The Authentication Equation

A tool for visualizing the convergence of usability and security in text-based passwords

Note: if you are looking for the tool as it appeared in the HCII 2015 proceedings, you will find it here: ..DataVis/tree/HCII-2015

Explore the tool here

Overview

The USV (Usability and Security Visualizer) is a data visualization tool originally built to explore password usability and security metrics. The visualization tool integrates various measurements of passwords, enabling exploration of the intersection of their usability and security components.

The tool is based on insight from previously gathered data from usability studies conducted at the United States National Institute of Standards and Technology.
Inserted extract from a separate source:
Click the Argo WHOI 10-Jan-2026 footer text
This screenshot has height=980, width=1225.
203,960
It also leverages web technologies to flexibly display data sets computed from sets of passwords.

The USV is intented to visualize multivariate data (rows of data with different properties describing qualities of each row in columns).
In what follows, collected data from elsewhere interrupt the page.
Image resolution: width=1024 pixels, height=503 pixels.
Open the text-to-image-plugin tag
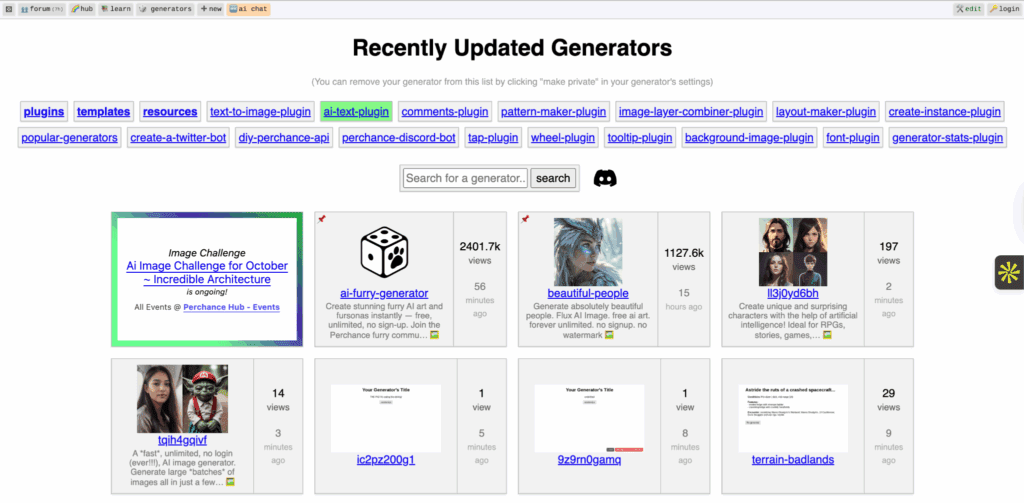pos(260,112)
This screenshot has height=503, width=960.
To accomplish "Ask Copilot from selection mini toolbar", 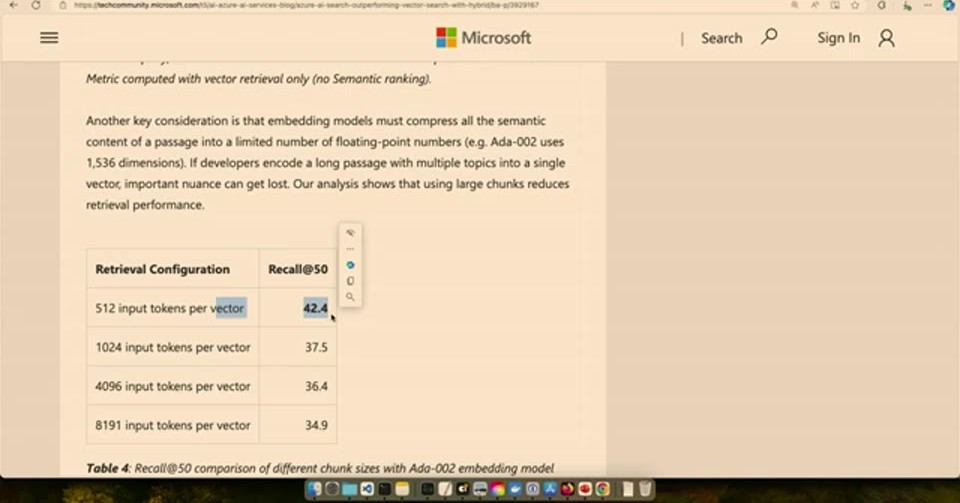I will pos(350,265).
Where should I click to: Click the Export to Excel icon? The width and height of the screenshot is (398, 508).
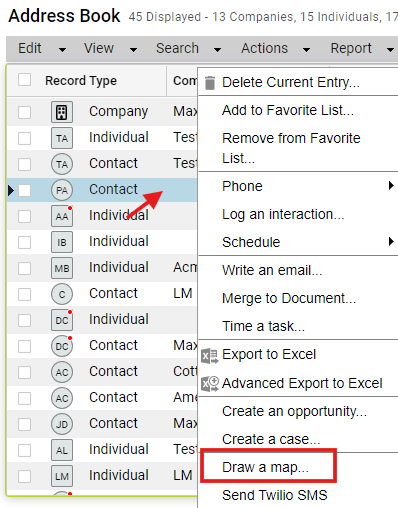[210, 356]
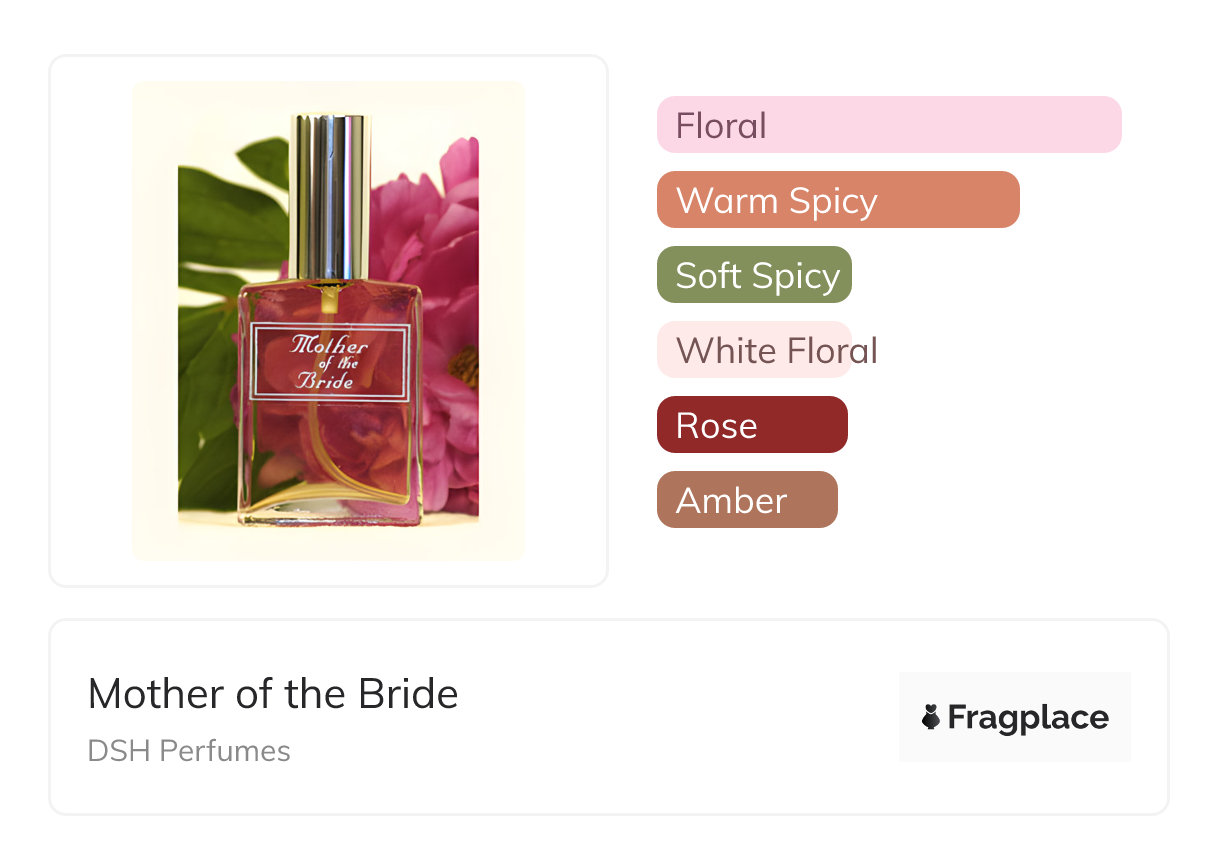Click the Fragplace bottle logo icon

coord(931,717)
In a generic sense, the tool provides a mechanism for visualizing the same groups of metrics for rows of data in 2 different states or phases. The rows are organized symmetrically do display the the The example given is password permutation, or rearranging the passwords so that all characters are grouped by each character type (letters, numbers, symbols). Password permutation is intended to optimize the efficiency for password entry on a mobile device.

How to use the tool

You can either use the tool online here or download it for offline use.
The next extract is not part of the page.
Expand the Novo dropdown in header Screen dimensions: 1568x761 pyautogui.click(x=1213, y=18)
In order to use the tool online, you will have to create a dataset (Step B. below).

A. What you'll need:

• A .txt file list of the passwords to be visualized. For example (newline separated):

{x!_ZZX0
n5Yw;_o@
79IrVyE}
,SJ#c15E
.+1F2Hs/
$oX<D$2R
7:OMx9kL
b>ANoN1i
woP9Uo[=
64#$FOpN
uZ-$q8@)
n]P27{D(
|Vf99LVn

• Python 3. Note that the code will not run properly earlier versions (Python 2, etc.).
  • If you don't have Python installed, download it here.
• Chrome browser (updated).
  • Download Chrome here.
• Code/text editor (Sublime 2 works well and is free).
  • Download Sublime 2 here

B. Create your dataset

1. Move your list of passwords (.txt file) to DataVis/dataGen/input/.
2. Open DataVis/dataGen/USG.py in a code/text editor.
3. Scroll to line 63, type in the filename of your list of passwords, and save the file:

################ Change input file here #######################
# Open file with passwords stored
i = open('input/example.txt', 'r')

4. Open the Command Line (PC) or Terminal (Mac).
5. Navigate (using the cd command) to the folder in which USG.py is contained (DataVis/dataGen).
6. Run USG.py using the command Python3 USG.py
7. Enter a filename for the new dataset to be created when the program prompts you:

Enter the name of the output file: 

8. The new dataset should now appear in the DataVis/dataGen/output folder.
9. Place your data in the /data folder for easy access.

C. Visualize your dataset

1. If you have downloaded the tool, open index.html using a server (localhost is a good option) or go to usnistgov.github.io/DataVis/. If you don't have a server, you can also run the code without such an environment by following these instructions:
2. Close Chrome if it is open (make sure all background operations of chrome have ceased.
3. Open Chrome from the Command Line/Terminal:

Mac 
```
$ open /Applications/Google\ Chrome.app --args -allow-file-access-from-files
```
PC

  - cd to where chrome.exe is located before you run this command. The file path is probably similar to `C:\Program Files (x86)\Google\Chrome\Application\`

```
>> chrome.exe --allow-file-access-from-files
```

3. Open index.html

Disclaimer

“The United States Department of Commerce (DOC) GitHub project code is provided on an ‘as is’ basis and the user assumes responsibility for its use. DOC has relinquished control of the information and no longer has responsibility to protect the integrity, confidentiality, or availability of the information. Any claims against the Department of Commerce stemming from the use of its GitHub project will be governed by all applicable Federal law.Any reference to specific commercial products, processes, or services by service mark, trademark, manufacturer, or otherwise, does not constitute or imply their endorsement, recommendation or favoring by the Department of Commerce. The Department of Commerce seal and logo, or the seal and logo of a DOC bureau, shall not be used in any manner to imply endorsement of any commercial product or activity by DOC or the United States Government.”